An 87-year-old man complained of a persistent sacral lesion, asymptomatic but present for approximately 20 years. Past medical history was significant for testicular cancer, treated with surgery and radiation therapy 35 years earlier. Physical exam revealed a sessile skin-colored plaque measuring 2.5 cm by 1.5 cm, located above the superior gluteal cleft (Figure 1). The clinical impression was suggestive of FEP. A punch biopsy was performed and histology revealed anastomosing basaloid trabeculae separated from the surrounding stroma by cleft formation (Figures 2 and 3), confirming the diagnosis of FEP. Interestingly, the patient actually sought medical attention owing to three clinically classic BCCs located about 2-3 centimeters away from the index lesion depicted; two of these BCCs were superior and one inferior to the index lesion and all were within the prior radiation field. The latter lesions were verified to be histologically typical BCCs by biopsy and treated by curettage and electrodessication.


Discussion

FEP was initially described in 1953 as premalignant fibroepithelial tumor of the skin and since this time FEP has been considered to be an unusual variant of BCC [1]. However, a more recent study suggested that FEP is actually a variant of trichoblastoma [2]. Evidence for classification of FEP as a trichoblastoma variant includes typically low levels of staining for P53 and MIB-1, markers, which are traditionally overexpressed in BCCs [2]. FEP also displays retention of merkel cells, a characteristic of benign neoplasms with follicular germinative differentiation but not of BCCs [2]. An increase in the number of epidermal merkel cells is also seen with chronic radiation dermatitis, which has been associated with the development of FEP [3]. However, a high percentage of both FEPs and BCCs express androgen receptors, which are rarely found in trichoblastomas [4].

FEP usually presents as a solitary gray-brown or skin-colored plaque; multiple lesions are occasionally seen [5]. FEP is most commonly found in the inguinal and lumbosacral areas in persons between 40 to 60 years of age [6]. FEP shows no predilection for sun-exposed sites, in contrast to BCC [2]. Histopathology demonstrates thin anastomosing strands of basaloid cells surrounded by an abundant stroma that forms an even border with the underlying dermis [2]. This patient’s lesional histology is thus prototypical for FEP.

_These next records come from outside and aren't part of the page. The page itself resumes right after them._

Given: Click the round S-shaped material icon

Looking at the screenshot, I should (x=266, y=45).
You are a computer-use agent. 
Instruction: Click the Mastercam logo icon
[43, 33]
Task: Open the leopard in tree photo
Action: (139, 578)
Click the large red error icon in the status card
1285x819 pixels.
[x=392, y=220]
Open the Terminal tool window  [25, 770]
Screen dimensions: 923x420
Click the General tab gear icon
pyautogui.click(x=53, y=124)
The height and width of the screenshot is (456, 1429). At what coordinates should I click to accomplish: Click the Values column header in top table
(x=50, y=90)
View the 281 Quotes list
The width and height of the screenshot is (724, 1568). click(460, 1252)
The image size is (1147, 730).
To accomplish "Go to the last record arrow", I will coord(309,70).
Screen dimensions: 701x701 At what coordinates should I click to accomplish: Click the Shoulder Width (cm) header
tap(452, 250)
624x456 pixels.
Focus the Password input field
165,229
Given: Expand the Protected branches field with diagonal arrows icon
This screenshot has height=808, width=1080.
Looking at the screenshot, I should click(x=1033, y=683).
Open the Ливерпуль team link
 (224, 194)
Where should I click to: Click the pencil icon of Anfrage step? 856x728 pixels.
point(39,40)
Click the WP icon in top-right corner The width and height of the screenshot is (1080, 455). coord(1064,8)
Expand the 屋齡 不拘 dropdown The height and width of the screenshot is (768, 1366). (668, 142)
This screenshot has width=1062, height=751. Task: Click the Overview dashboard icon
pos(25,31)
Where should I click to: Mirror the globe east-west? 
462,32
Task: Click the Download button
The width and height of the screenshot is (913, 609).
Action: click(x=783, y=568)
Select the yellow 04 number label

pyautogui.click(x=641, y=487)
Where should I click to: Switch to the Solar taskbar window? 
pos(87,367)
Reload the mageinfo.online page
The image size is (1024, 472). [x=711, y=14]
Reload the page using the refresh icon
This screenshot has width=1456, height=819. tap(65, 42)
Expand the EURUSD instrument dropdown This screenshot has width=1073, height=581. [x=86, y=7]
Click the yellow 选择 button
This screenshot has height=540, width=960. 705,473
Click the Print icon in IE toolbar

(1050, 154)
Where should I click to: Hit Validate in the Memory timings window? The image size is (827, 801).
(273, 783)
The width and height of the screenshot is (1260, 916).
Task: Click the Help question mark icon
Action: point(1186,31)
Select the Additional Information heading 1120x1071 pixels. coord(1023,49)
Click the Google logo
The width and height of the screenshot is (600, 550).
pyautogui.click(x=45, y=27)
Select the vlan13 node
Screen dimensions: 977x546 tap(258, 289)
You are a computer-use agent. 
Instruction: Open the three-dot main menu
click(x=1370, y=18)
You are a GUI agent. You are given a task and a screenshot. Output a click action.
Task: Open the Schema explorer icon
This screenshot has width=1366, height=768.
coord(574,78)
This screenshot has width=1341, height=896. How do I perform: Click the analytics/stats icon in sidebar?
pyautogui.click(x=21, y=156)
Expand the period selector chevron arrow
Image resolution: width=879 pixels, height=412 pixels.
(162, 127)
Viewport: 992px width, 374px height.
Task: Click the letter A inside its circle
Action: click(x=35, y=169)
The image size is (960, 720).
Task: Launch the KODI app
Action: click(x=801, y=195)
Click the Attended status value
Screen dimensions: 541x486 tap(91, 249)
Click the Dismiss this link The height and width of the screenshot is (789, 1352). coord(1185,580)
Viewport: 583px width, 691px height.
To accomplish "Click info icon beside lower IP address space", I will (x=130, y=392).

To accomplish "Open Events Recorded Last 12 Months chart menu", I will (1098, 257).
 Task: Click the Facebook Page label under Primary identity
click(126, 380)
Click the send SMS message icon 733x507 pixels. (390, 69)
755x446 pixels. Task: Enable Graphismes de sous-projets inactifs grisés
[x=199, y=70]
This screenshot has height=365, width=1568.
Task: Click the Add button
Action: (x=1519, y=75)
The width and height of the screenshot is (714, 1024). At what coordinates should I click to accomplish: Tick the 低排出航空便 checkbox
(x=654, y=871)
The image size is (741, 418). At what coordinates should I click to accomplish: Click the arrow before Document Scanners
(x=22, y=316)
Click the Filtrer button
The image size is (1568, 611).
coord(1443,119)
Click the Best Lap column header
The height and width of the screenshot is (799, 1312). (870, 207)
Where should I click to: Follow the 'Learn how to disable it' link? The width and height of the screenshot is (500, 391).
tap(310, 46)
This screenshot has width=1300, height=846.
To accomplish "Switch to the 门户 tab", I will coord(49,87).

The degree to which antecedent radiation contributes to the development of FEP is unclear. FEP has been documented to occur in areas of prior iatrogenic radiation in several studies. In one series, 9 of 20 FEPs were associated with preceding radiotherapy or repeated roentgenograms, typically several decades before the development of FEP [7]. Colomb in 1985 reported 14 patients with multiple BCCs and FEPs who had a history of previous radiotherapy or multiple fluoroscopic examinations [8]. FEP of the groin has been once previously reported in a patient who received radiation therapy for testicular cancer 14 years earlier [9]. These case reports and series strongly suggest an association between extensive exposure to ionizing radiation and FEP, an otherwise rare tumor. Radiotherapy has also been associated with the development of both trichoblastomas as well as BCCs [10]. In fact, many studies indicate that BCC is the most common type of skin cancer associated with previous radiation therapy [11].

Whereas aggressive behavior with local invasion or metastasis has not been reported, excision of FEP is recommended and is almost universally curative [2]. Topical imiquimod, although used effectively to treat superficial BCC, is ineffective in treating FEP [5]. As illustrated in the case reported herein, a high index of suspicion must be maintained with regards to the development of skin cancer, including the otherwise rare FEP, in patients with a history of localized radiation therapy. The clinical morphology of FEP might also reasonably suggest many benign processes, such as seborrheic keratoses, condyloma accuminata, keloids, and nevoid lesions. Thus, the history of previous radiation therapy might well suggest the correct diagnosis in the setting of equivocal clinical appearance.